(no title)
itsnotlupus | 2 years ago
I can't tell where this is going to land. Right now, we're seeing a number of parties trying to put metaphorical barbed wire in the newfound prairie of ML models, each struggling to influence the prevalent wisdom of how IP rights should apply to this context.
We could easily end up in a universe where LLMs are a licensing minefield where every copyright owner of any part of their training data gets rights on the model, become essentially unmanageable without relying on helpful licensing middlemen that smooth out the right for LLMs to exist, at a cost.
We could just as well end up with LLMs being recognized as not being derivative works themselves, albeit able to generate derivative works, a much less advantageous situation for creatives and their middlemen who see their creative output as being pirated, to reuse a familiar term of IP rights propaganda.

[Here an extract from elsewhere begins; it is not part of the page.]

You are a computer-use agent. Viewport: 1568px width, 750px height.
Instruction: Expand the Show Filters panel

It'd be a little surprising to me if we ended up in a situation where the work needed to produce good LLMs wasn't associated with any commensurate IP rights on the results, and I expect the megacorps investing billions into this will find it in their heart to throw a few millions toward lobbying efforts to ensure that this isn't the outcome.
abtinf|2 years ago
You can enter into general business contracts that govern how the parties make use of data. This happens all the time with all kinds of data sources: business listings, GIS, credit scores, etc.

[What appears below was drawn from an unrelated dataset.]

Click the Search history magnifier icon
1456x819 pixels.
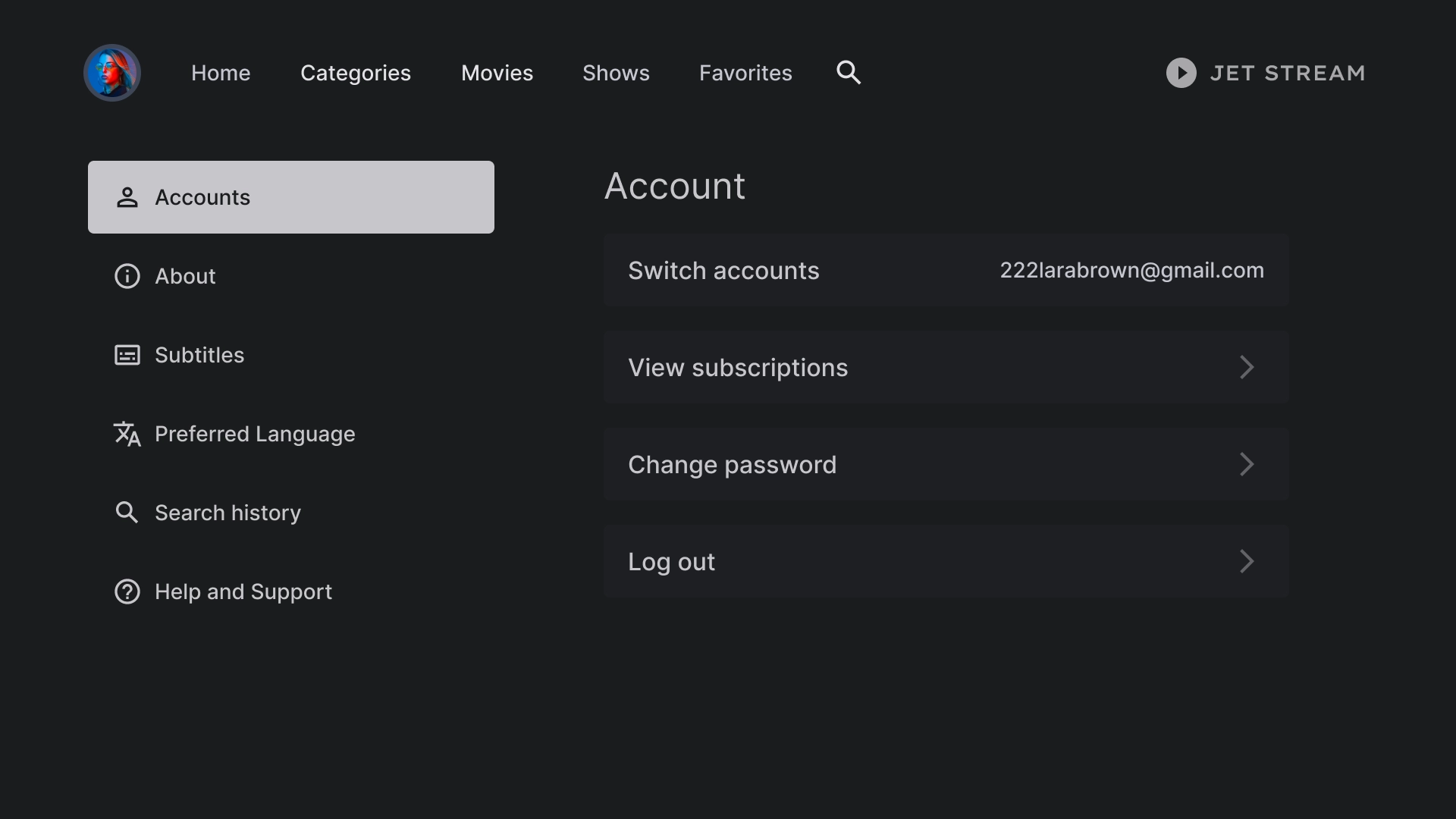coord(127,512)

If I copy of this kind of data, I might be breaking a contract and committing a tort, but I am not violating copyrights. If a third party gets the data without a contract in place and makes use of it, they are not violating copyright either; the liability falls on the contracted party that let the data get out.
But licenses of the kind proposed on models are inapplicable. Imagine how bizarre it would be if the phone book came with a license stating “you may only use the information for non-commercial purposes.” The phone book publisher would get laughed out of court and maybe even penalized for frivolous lawsuits.